**Work item:** Will you give every entry again exactly as it stands?

Stored data entries:
· · ·

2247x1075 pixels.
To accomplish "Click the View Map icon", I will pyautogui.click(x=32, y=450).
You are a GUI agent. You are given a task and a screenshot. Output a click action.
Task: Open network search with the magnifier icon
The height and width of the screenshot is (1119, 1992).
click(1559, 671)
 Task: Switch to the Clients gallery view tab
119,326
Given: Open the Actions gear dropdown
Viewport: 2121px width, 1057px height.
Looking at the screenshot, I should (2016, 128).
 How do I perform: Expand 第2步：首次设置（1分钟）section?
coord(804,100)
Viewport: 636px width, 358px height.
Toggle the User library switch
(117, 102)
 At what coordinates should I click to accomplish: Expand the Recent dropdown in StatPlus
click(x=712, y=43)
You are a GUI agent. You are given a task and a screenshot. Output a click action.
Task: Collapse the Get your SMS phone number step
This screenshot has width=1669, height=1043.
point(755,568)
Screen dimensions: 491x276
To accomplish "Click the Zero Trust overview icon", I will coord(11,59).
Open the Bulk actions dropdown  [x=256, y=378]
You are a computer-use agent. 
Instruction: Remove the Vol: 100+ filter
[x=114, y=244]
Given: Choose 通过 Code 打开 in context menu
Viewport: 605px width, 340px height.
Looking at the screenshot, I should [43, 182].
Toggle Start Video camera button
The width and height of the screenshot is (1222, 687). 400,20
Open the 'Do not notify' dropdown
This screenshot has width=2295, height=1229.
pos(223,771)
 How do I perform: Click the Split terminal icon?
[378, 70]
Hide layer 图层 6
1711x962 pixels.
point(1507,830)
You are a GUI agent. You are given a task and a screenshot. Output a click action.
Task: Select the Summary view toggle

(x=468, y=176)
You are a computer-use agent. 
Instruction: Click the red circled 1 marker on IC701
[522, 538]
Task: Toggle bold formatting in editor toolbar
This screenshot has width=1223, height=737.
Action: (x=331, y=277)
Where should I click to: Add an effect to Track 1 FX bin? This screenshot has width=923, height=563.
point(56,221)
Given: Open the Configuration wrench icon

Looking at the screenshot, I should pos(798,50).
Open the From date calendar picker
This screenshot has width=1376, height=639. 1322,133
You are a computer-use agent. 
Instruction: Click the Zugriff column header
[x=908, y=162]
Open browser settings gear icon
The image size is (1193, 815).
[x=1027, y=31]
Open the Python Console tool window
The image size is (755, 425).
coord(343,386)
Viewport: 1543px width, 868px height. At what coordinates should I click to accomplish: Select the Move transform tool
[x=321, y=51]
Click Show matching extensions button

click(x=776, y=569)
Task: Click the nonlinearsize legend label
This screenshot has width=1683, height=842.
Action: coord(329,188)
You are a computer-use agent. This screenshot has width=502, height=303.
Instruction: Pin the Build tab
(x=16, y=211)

· · ·

**Response for this exercise:**
2247x1075 pixels.
To accomplish "Click the View Map icon", I will pyautogui.click(x=32, y=450).
You are a GUI agent. You are given a task and a screenshot. Output a click action.
Task: Open network search with the magnifier icon
The height and width of the screenshot is (1119, 1992).
click(1559, 671)
 Task: Switch to the Clients gallery view tab
119,326
Given: Open the Actions gear dropdown
Viewport: 2121px width, 1057px height.
Looking at the screenshot, I should (2016, 128).
 How do I perform: Expand 第2步：首次设置（1分钟）section?
coord(804,100)
Viewport: 636px width, 358px height.
Toggle the User library switch
(117, 102)
 At what coordinates should I click to accomplish: Expand the Recent dropdown in StatPlus
click(x=712, y=43)
You are a GUI agent. You are given a task and a screenshot. Output a click action.
Task: Collapse the Get your SMS phone number step
This screenshot has width=1669, height=1043.
point(755,568)
Screen dimensions: 491x276
To accomplish "Click the Zero Trust overview icon", I will coord(11,59).
Open the Bulk actions dropdown  [x=256, y=378]
You are a computer-use agent. 
Instruction: Remove the Vol: 100+ filter
[x=114, y=244]
Given: Choose 通过 Code 打开 in context menu
Viewport: 605px width, 340px height.
Looking at the screenshot, I should [43, 182].
Toggle Start Video camera button
The width and height of the screenshot is (1222, 687). 400,20
Open the 'Do not notify' dropdown
This screenshot has width=2295, height=1229.
pos(223,771)
 How do I perform: Click the Split terminal icon?
[378, 70]
Hide layer 图层 6
1711x962 pixels.
point(1507,830)
You are a GUI agent. You are given a task and a screenshot. Output a click action.
Task: Select the Summary view toggle

(x=468, y=176)
You are a computer-use agent. 
Instruction: Click the red circled 1 marker on IC701
[522, 538]
Task: Toggle bold formatting in editor toolbar
This screenshot has width=1223, height=737.
Action: (x=331, y=277)
Where should I click to: Add an effect to Track 1 FX bin? This screenshot has width=923, height=563.
point(56,221)
Given: Open the Configuration wrench icon

Looking at the screenshot, I should pos(798,50).
Open the From date calendar picker
This screenshot has width=1376, height=639. 1322,133
You are a computer-use agent. 
Instruction: Click the Zugriff column header
[x=908, y=162]
Open browser settings gear icon
The image size is (1193, 815).
[x=1027, y=31]
Open the Python Console tool window
The image size is (755, 425).
coord(343,386)
Viewport: 1543px width, 868px height. At what coordinates should I click to accomplish: Select the Move transform tool
[x=321, y=51]
Click Show matching extensions button

click(x=776, y=569)
Task: Click the nonlinearsize legend label
This screenshot has width=1683, height=842.
Action: coord(329,188)
You are a computer-use agent. This screenshot has width=502, height=303.
Instruction: Pin the Build tab
(x=16, y=211)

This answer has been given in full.